Benchmark results on Raspberry PI 4 (AARCH64):

-- Sigmoid benchmark --------
fast_sigmoid(x)     5.63 ns
fast_tanh(x)        5.89 ns
Vectorized fast_sigmoid(out,in,count) using Neon intrinsics
                    5.79 ns
atan(pi*/2 * x)/(pi/2)  27.29 ns
atan(x)            24.13 ns
1/(1+exp(-x))      14.92 ns
1/sqrt(1+x^2)       4.26 ns
(erf(sqrt(pi)/2 *x)  20.62 ns
tanh(x)            20.64 ns
x/(1+|x|)           8.93 ns

x (measures loop overhead)   1.62 ns
x*x (for reference)   1.62 ns
1/(1+x) (for reference)   2.64 ns

Raspberry Pi 4, aarch64 Arm Cortex [email protected]. GCC 10.2.1

In the benchmark, GCC vectorizes the fast_sigmoid call into ARM Neon instructions allowing four values to be calculated in parallel.

For optimal performance, you should ensure that input vectors are aligned on 64-byte boundaries. AVX and Neon instructions both allow for unaligned access, but do so with a mild performance penalty.

In addition, you should inform the compiler that input vectors do not alias using the non-standard restrict keyword. The restrict keyword is defined in the C99 standard, but is not standard C++. Fortunately, all major C++ compilers (Intel, Microsoft, GCC, Clang) implement it as a C++ keyword as well. Without alias guarantees, compilers will generate a small code preamble that tests for aliasing at runtime, and executes a slow code-path if aliasing is detected.

To enable vectorization, GCC requires either the -ftree-vectorize option, or -O3 (which includes -ftree-vectorize).

Loops are vectorized as long as there are no operations that prevent vectorization. Including a call to a math intrinsic (exp, sin, cos &c) will prevent loop vectorization, as will if statements within the loop. However, loop bodies can be fairly substantial. For example, in my LSTM implementation, one of the loops contains operations on four separate vector components (more operations in the loop provides more opportunity for interleaved instruction scheduling)
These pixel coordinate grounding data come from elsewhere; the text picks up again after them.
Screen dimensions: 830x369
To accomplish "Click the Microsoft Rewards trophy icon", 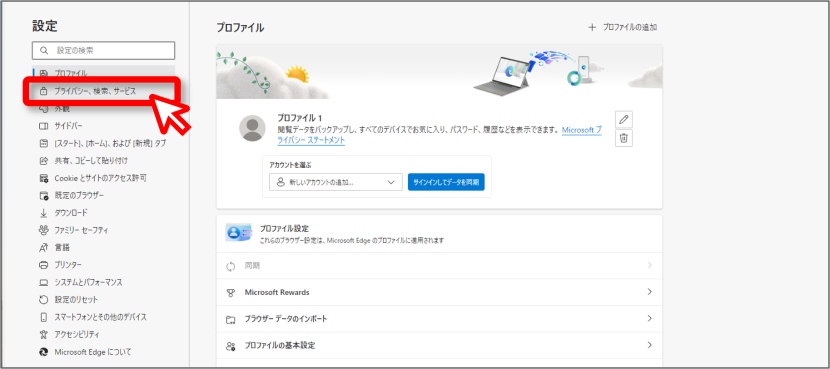I will tap(230, 292).
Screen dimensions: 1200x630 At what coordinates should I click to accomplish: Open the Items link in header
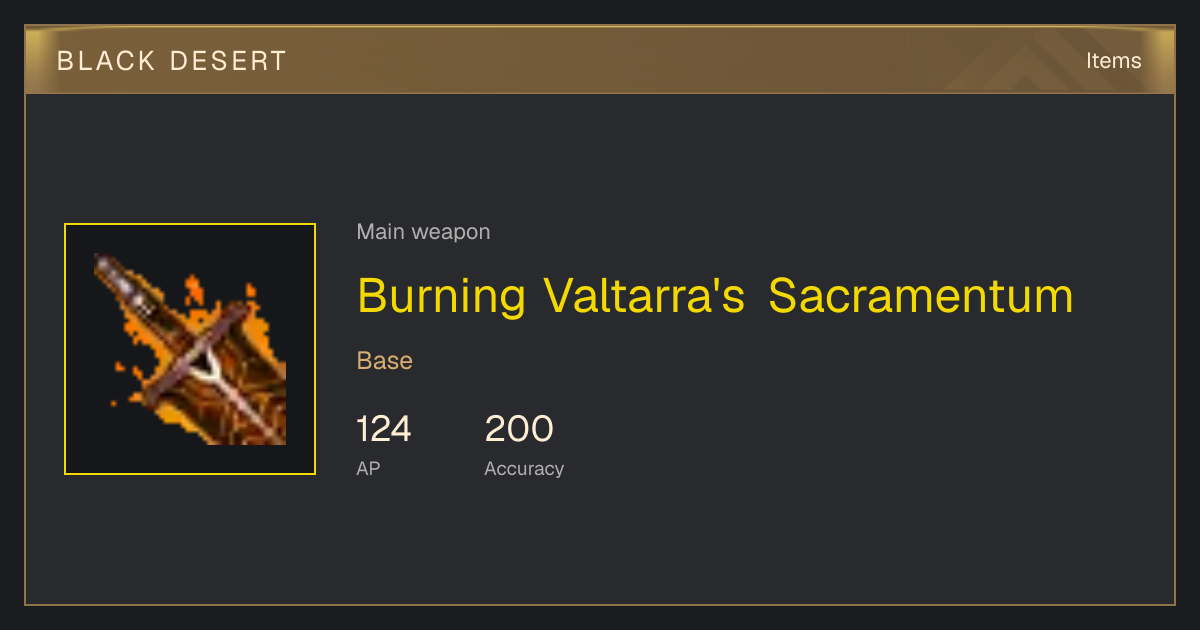pos(1113,60)
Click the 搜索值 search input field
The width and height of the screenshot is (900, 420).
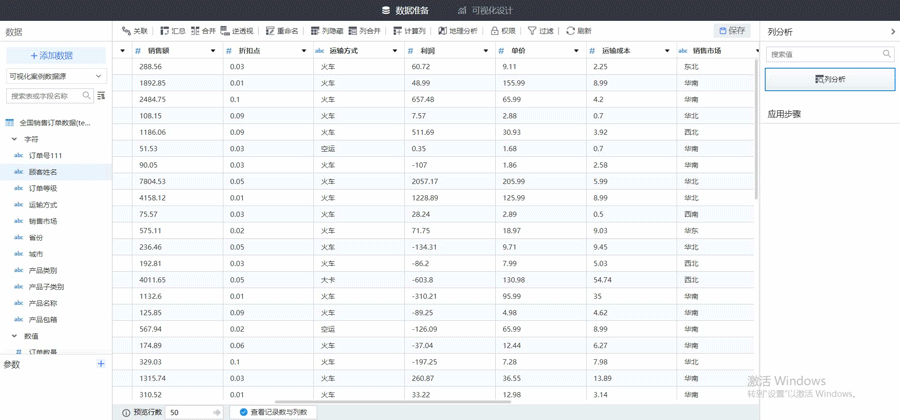pyautogui.click(x=824, y=54)
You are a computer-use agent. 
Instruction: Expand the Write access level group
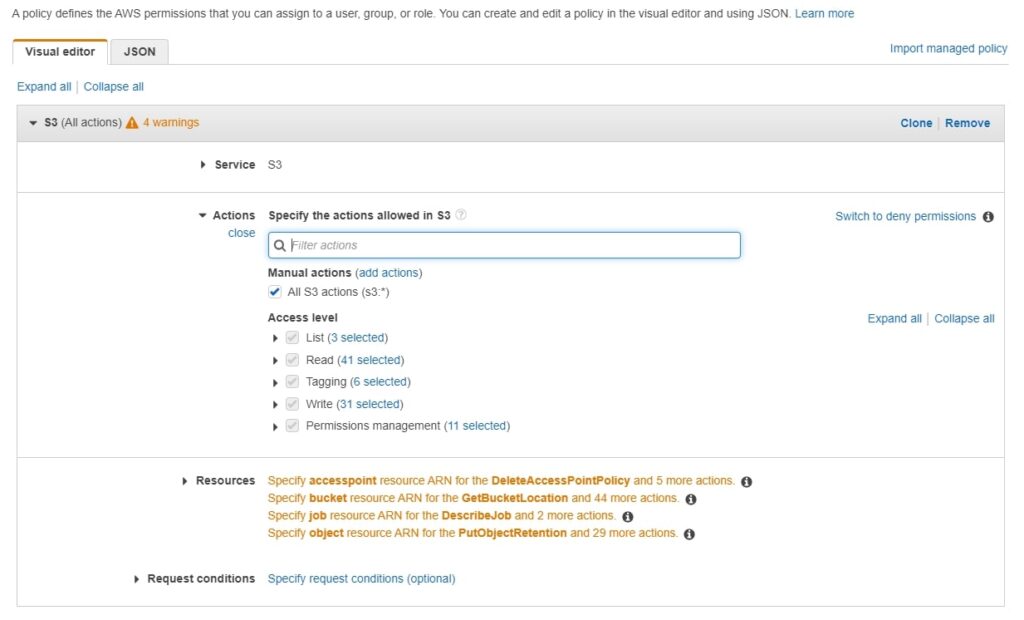[x=276, y=403]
The restrict keyword in the following sample informs the compiler that no part of the input and output vector overlap, allowing the compiler to omit the aliasing check:

void vec_sigmoid(
   int length, 
   restrict float*output, 
   restrict float*input, 
   restrict float *bias)
{
   for (int i = 0; i < length; ++i)
   {
       output[i] = fast_sigmoid(input[i])+bias[i];
   } 
}

Code is a C++ port of @jenkas' C# code posted earlier, adjusted to return 1/(1+exp(-x)) instead of 1/(1+exp(-2*x)) which is what the original code calculates.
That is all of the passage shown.